# [YOUR ASSIGNMENT]
Copy the records below exactly. Include all of them.

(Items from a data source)
--- --- ---
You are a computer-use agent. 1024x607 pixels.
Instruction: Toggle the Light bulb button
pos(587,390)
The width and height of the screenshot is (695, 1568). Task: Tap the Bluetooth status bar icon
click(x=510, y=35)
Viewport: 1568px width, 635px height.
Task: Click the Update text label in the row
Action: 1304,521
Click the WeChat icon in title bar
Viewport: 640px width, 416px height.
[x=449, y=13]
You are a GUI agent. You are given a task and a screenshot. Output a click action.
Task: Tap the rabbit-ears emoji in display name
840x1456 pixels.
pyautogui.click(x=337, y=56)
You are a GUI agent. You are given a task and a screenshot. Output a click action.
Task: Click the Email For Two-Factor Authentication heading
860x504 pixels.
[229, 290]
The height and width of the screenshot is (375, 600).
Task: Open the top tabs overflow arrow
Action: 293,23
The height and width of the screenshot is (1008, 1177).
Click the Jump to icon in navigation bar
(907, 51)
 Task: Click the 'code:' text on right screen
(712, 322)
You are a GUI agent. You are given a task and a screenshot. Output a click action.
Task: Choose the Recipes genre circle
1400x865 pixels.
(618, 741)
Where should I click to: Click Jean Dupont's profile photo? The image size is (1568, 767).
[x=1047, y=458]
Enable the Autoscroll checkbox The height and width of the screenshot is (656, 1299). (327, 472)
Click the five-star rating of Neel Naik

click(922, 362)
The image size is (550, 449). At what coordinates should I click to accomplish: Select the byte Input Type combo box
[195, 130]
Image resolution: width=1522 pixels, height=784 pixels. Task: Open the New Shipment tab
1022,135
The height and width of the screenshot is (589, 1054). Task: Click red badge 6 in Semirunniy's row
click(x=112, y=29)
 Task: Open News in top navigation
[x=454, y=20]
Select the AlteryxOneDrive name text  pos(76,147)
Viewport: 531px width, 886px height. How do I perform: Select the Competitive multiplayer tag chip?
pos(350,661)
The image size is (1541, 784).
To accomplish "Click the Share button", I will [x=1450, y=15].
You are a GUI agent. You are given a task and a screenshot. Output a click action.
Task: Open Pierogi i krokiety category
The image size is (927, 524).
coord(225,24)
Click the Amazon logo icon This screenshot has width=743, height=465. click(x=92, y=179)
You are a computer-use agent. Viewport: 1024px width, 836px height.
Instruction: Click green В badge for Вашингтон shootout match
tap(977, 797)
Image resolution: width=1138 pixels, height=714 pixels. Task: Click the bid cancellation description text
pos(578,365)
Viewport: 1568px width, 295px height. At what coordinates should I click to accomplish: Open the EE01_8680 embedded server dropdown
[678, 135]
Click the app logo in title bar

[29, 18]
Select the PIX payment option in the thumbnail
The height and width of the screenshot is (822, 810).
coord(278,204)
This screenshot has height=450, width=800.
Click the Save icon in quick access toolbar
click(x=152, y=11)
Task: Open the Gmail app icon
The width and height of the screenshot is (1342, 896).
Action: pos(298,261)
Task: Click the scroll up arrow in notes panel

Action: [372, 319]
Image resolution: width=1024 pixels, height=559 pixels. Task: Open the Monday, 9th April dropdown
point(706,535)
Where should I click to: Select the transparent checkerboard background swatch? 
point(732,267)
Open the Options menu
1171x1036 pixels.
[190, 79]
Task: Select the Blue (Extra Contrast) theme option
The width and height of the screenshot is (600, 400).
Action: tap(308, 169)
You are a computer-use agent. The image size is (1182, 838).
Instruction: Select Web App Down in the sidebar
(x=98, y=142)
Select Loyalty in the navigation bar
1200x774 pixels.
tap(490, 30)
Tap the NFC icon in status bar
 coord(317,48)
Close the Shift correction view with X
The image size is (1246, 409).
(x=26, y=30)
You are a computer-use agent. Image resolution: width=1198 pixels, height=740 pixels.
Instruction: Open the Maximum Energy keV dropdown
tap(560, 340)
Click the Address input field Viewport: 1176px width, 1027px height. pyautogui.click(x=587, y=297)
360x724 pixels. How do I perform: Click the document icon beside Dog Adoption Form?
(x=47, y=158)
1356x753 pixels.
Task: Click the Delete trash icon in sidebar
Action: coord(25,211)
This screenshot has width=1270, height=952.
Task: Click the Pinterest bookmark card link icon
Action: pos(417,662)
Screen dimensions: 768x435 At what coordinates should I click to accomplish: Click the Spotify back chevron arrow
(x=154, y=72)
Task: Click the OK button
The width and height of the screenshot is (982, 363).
--- --- ---
# [SOLVED PROBLEM]
You are a computer-use agent. 1024x607 pixels.
Instruction: Toggle the Light bulb button
pos(587,390)
The width and height of the screenshot is (695, 1568). Task: Tap the Bluetooth status bar icon
click(x=510, y=35)
Viewport: 1568px width, 635px height.
Task: Click the Update text label in the row
Action: 1304,521
Click the WeChat icon in title bar
Viewport: 640px width, 416px height.
[x=449, y=13]
You are a GUI agent. You are given a task and a screenshot. Output a click action.
Task: Tap the rabbit-ears emoji in display name
840x1456 pixels.
pyautogui.click(x=337, y=56)
You are a GUI agent. You are given a task and a screenshot. Output a click action.
Task: Click the Email For Two-Factor Authentication heading
860x504 pixels.
[229, 290]
The height and width of the screenshot is (375, 600).
Task: Open the top tabs overflow arrow
Action: 293,23
The height and width of the screenshot is (1008, 1177).
Click the Jump to icon in navigation bar
(907, 51)
 Task: Click the 'code:' text on right screen
(712, 322)
You are a GUI agent. You are given a task and a screenshot. Output a click action.
Task: Choose the Recipes genre circle
1400x865 pixels.
(618, 741)
Where should I click to: Click Jean Dupont's profile photo? The image size is (1568, 767).
[x=1047, y=458]
Enable the Autoscroll checkbox The height and width of the screenshot is (656, 1299). (327, 472)
Click the five-star rating of Neel Naik

click(922, 362)
The image size is (550, 449). At what coordinates should I click to accomplish: Select the byte Input Type combo box
[195, 130]
Image resolution: width=1522 pixels, height=784 pixels. Task: Open the New Shipment tab
1022,135
The height and width of the screenshot is (589, 1054). Task: Click red badge 6 in Semirunniy's row
click(x=112, y=29)
 Task: Open News in top navigation
[x=454, y=20]
Select the AlteryxOneDrive name text  pos(76,147)
Viewport: 531px width, 886px height. How do I perform: Select the Competitive multiplayer tag chip?
pos(350,661)
The image size is (1541, 784).
To accomplish "Click the Share button", I will [x=1450, y=15].
You are a GUI agent. You are given a task and a screenshot. Output a click action.
Task: Open Pierogi i krokiety category
The image size is (927, 524).
coord(225,24)
Click the Amazon logo icon This screenshot has width=743, height=465. click(x=92, y=179)
You are a computer-use agent. Viewport: 1024px width, 836px height.
Instruction: Click green В badge for Вашингтон shootout match
tap(977, 797)
Image resolution: width=1138 pixels, height=714 pixels. Task: Click the bid cancellation description text
pos(578,365)
Viewport: 1568px width, 295px height. At what coordinates should I click to accomplish: Open the EE01_8680 embedded server dropdown
[678, 135]
Click the app logo in title bar

[29, 18]
Select the PIX payment option in the thumbnail
The height and width of the screenshot is (822, 810).
coord(278,204)
This screenshot has height=450, width=800.
Click the Save icon in quick access toolbar
click(x=152, y=11)
Task: Open the Gmail app icon
The width and height of the screenshot is (1342, 896).
Action: pos(298,261)
Task: Click the scroll up arrow in notes panel

Action: [372, 319]
Image resolution: width=1024 pixels, height=559 pixels. Task: Open the Monday, 9th April dropdown
point(706,535)
Where should I click to: Select the transparent checkerboard background swatch? 
point(732,267)
Open the Options menu
1171x1036 pixels.
[190, 79]
Task: Select the Blue (Extra Contrast) theme option
The width and height of the screenshot is (600, 400).
Action: tap(308, 169)
You are a computer-use agent. The image size is (1182, 838).
Instruction: Select Web App Down in the sidebar
(x=98, y=142)
Select Loyalty in the navigation bar
1200x774 pixels.
tap(490, 30)
Tap the NFC icon in status bar
 coord(317,48)
Close the Shift correction view with X
The image size is (1246, 409).
(x=26, y=30)
You are a computer-use agent. Image resolution: width=1198 pixels, height=740 pixels.
Instruction: Open the Maximum Energy keV dropdown
tap(560, 340)
Click the Address input field Viewport: 1176px width, 1027px height. pyautogui.click(x=587, y=297)
360x724 pixels. How do I perform: Click the document icon beside Dog Adoption Form?
(x=47, y=158)
1356x753 pixels.
Task: Click the Delete trash icon in sidebar
Action: coord(25,211)
This screenshot has width=1270, height=952.
Task: Click the Pinterest bookmark card link icon
Action: pos(417,662)
Screen dimensions: 768x435 At what coordinates should I click to accomplish: Click the Spotify back chevron arrow
(x=154, y=72)
Task: Click the OK button
The width and height of the screenshot is (982, 363).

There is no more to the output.